The fresh brand opportunity is now

Written by Nick Woods

Blog |

It’s a legal requirement these days to include Taylor Swift and/or AI in every single article in every newspaper and beyond so, for fear of offending, I’m going with TayTay, because the title of her (brilliant) song Blank Space, gives me a great start point for this article.

Why? Because that’s what the fresh aisle feels like today for anyone wanting to bring a new brand in – a big, blank, empty void, filled only with opportunity.

Well, ok, not quite a void… Albert Bartlett, Coregeo and one or two others have been successfully doing their thing for years and now we have Driscoll’s berries and Homegrown salads as emerging brands across UK retailers… but you get my point: the opportunity today is still huge.

The opportunity is born of a couple of factors: first, we live in a world of Tim Spector, Chris van Tulleken and Stephen Bartlett ,and consumers are questioning not just the foods they’ve always questioned (biscuits, cakes, and the like) but are also now questioning a far broader range of products, asking themselves if it has too much salt, sugar or fats, and what emulsifiers and stabilisers does it have?

This isn’t to say processed food is bad… some is, some isn’t… but I’ve yet to meet a dietician who doesn’t think a healthy diet is one dominated by fresh foods. Increased questioning of processed however, does definitely create increased opportunity for fresh.

Second is government intervention: Wes Streeting this month not only said he was going to steamroller the food industry into promoting healthier foods, but also advocated for brand marketing techniques to be applied to promoting fruit & veg.  It’s quite the moment when even government can see that putting advanced, contemporary marketing and comms behind fresh might help as much as brand-bashing.
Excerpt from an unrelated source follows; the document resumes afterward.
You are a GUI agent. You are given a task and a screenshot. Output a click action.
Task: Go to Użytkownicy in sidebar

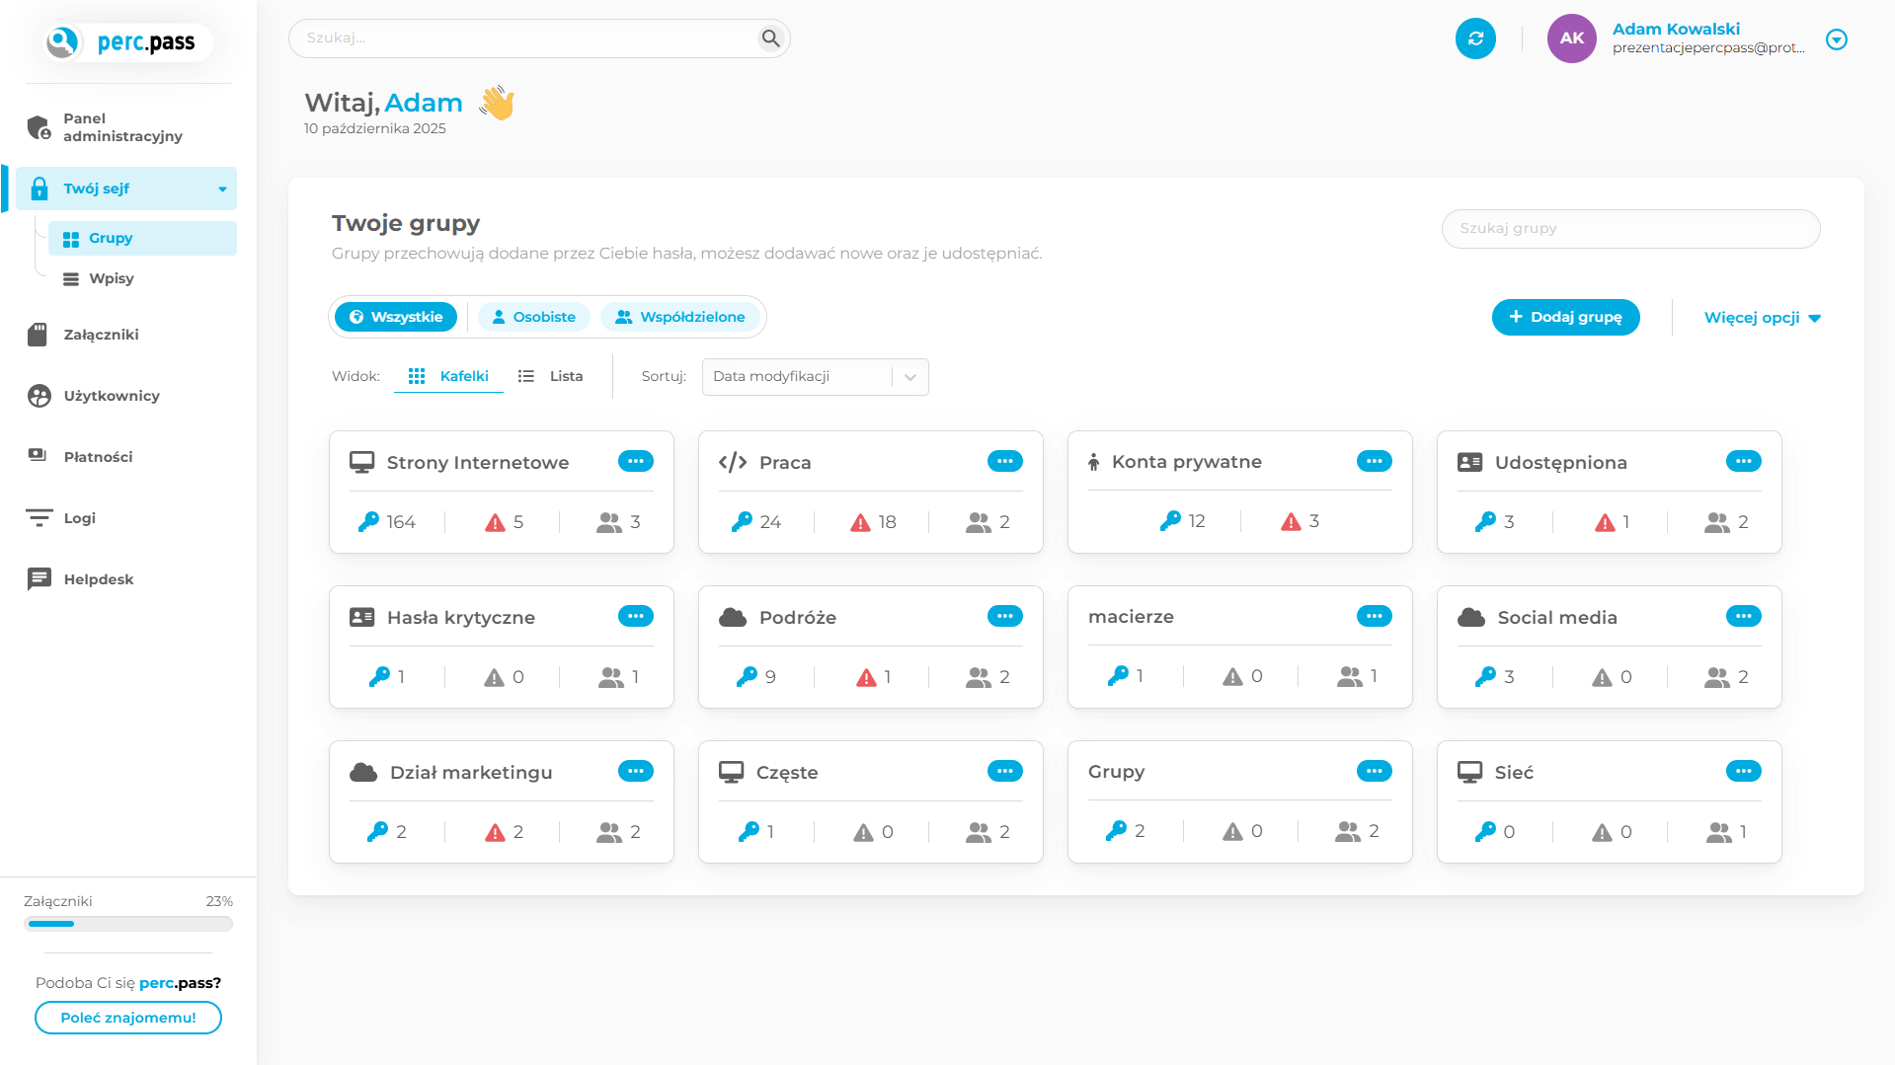[x=111, y=396]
The third factor comes from the retailers themselves.  Retailers want growth, but that’s something own-label can’t and won’t deliver.  Own-label doesn’t carry out comms or marketing.  It doesn’t seek to understand its consumers, to segment audiences, to target specific groups, to create relevant positioning and create motivating campaigns.

Own-label doesn’t care, it says “I’m here, take me as I am, or don’t… I don’t give a monkeys, jog on”.

But brands?  Brands care about growth too. Brands actively recruit consumers to fixtures in-store and online. They run promotions, deals and offers, they create partnerships with other brands, they run ads, PR campaigns, influencer campaigns and they create content… all of which helps bring people to the category.  They care about short-term sales and building the long-term resonance that keeps the punters coming back season after season, year after year.

They help educate consumers on what vitamins and minerals their produce contains, what those vitamins and minerals do for us across brain health, eye health, heart health, gut health, energy supply, inflammation reduction and immunity boosting.  They also explain taste and flavour, showing us what else goes well with the produce and how to use it to create meals throughout the day.

Successful brands mean growth for retailers.

The fresh aisle is currently a forced move for the consumer – you almost always HAVE to pass through it.  So, yes, lots of consumers may pick up some own-label apples, bananas, berries, satsumas, carrots or broccoli, but the data tells us they are seduced by brands. Too many think “well I suppose I should” in the fresh aisle and “I really want that”, in branded aisles.

So yes, the opportunity is now… it’s a blank space people, you just got to write your (brand) name

 

This article first appeared in Fresh Produce Journal.